On particularly key commitments – water quality compliance, water supply interruptions, internal sewer flooding and pollution incidents – it has gone a step further. It wants commitment levels for the entire period to meet at least the forecast level for upper quartile performance in 2024/25.


“ need to recognise that a step change in performance will also need a step change in approach and that means embracing new ideas.”


There will also be no glide-path for any of the common performance commitments, so the stretching performance targets will have to be met from day one of AMP7. Add in plans for ambitious leakage targets to meet the challenge laid down by Defra in its draft strategic policy statement, and it is clear that Ofwat means business on improving operational performance.

At its City briefing on the methodology, Ofwat made clear that PR19 will be tough on “average” companies and that those who find themselves at the bottom of the league on efficiency will be subject to particular scrutiny.

They also highlighted that where Ofwat chooses to intervene through the price review process and adjust a company’s PR19 performance commitments for not being stretching enough, that company will inevitably start AMP7 behind and incur more penalties under the ODI regime. This is because the ODI penalties themselves will also be more severe.

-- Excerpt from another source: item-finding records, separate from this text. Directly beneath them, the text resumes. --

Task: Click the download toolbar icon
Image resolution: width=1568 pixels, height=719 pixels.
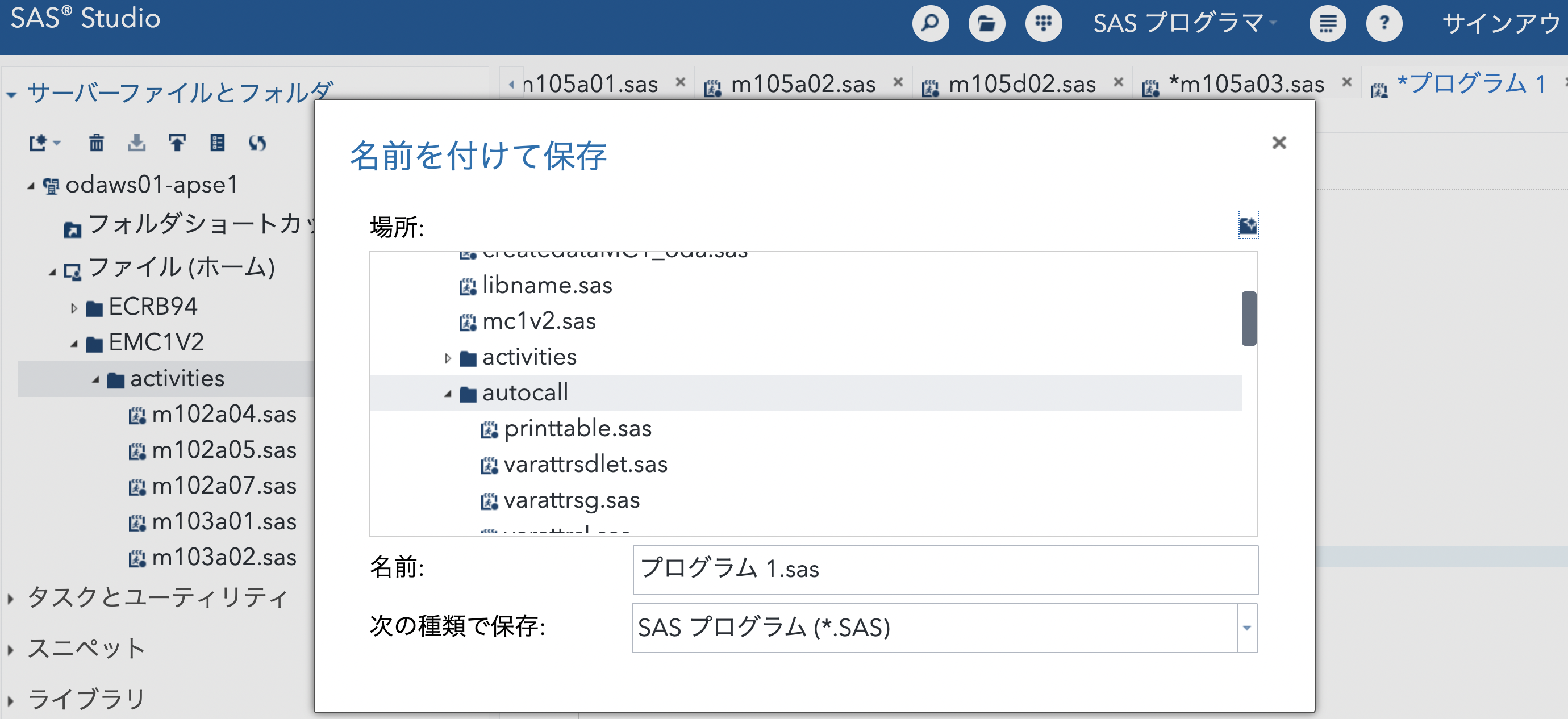Action: click(136, 143)
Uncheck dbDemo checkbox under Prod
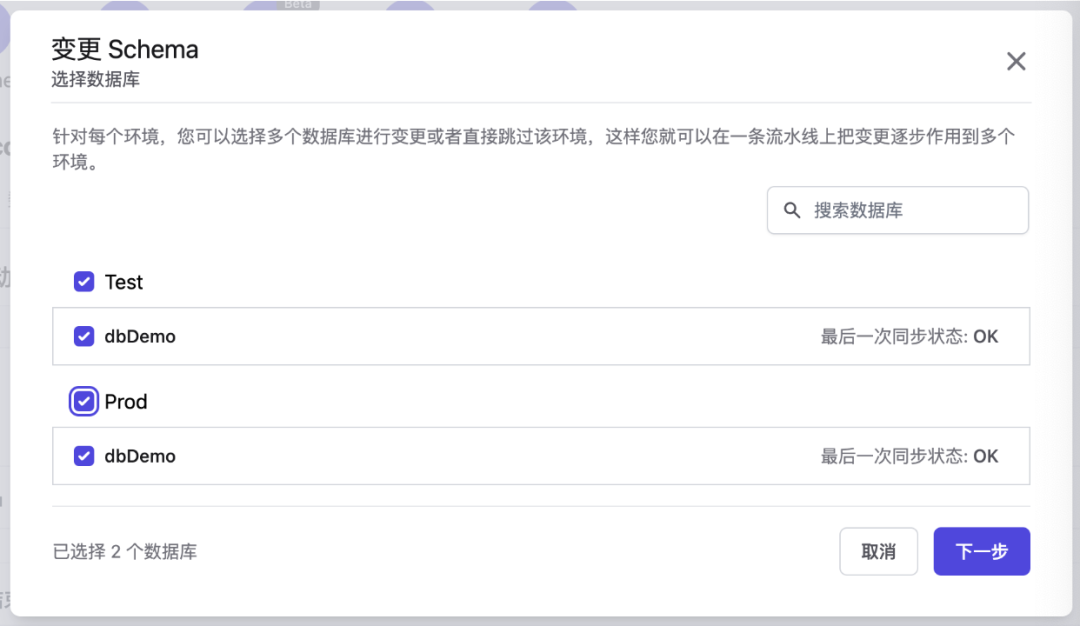Viewport: 1080px width, 626px height. [84, 456]
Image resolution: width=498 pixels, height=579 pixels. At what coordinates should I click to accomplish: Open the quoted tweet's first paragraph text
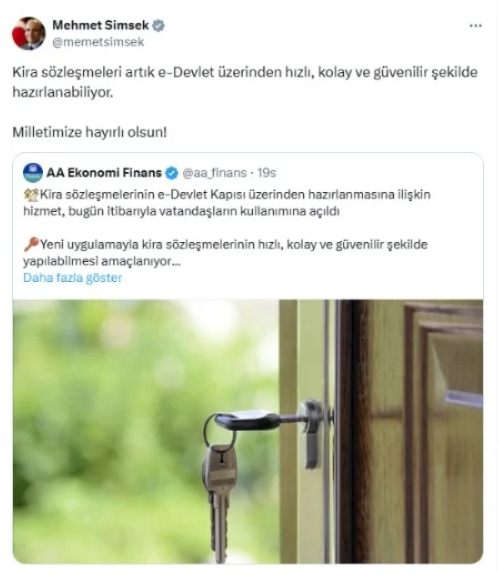[x=227, y=203]
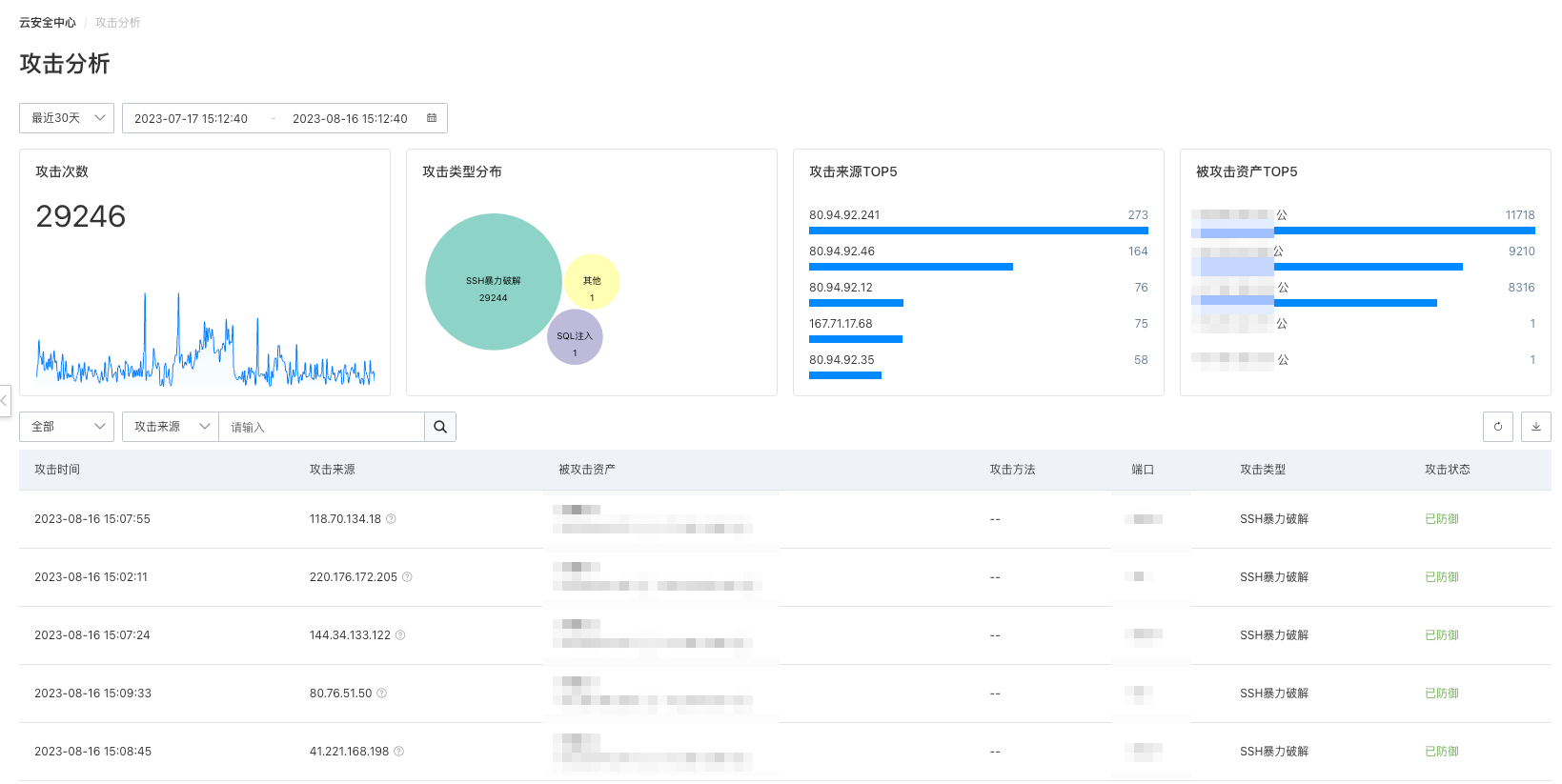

Ofwat favours enhanced penalties on common performance commitments which will make the financial hit even bigger for those companies that don’t deliver the requisite performance.

Although the outlook for some companies may seem bleak when it comes to meeting the operational challenges Ofwat is setting them, the good news is that their fates rest in their own hands. Companies can start today on developing a genuinely detailed, accurate and defensible understanding of their businesses.

This should include understanding the efficiency frontier, baselining current operational performance, and assessing the capabilities of staff and management teams. They should also look to maximise the benefit of existing supply chain contracts and alliances, and learn from best practice inside and outside the sector.

Companies must be open to one of Ofwat’s other big themes for PR19 – innovation. In the light of that, can any company facing an operational gap choose to do things the same way it always has? They need to recognise that a step change in performance will also need a step change in approach and that means embracing new ideas.

The operational gap is eminently bridgeable, but only with a healthy dose of honesty about current performance backed up by open-minded and strong leadership.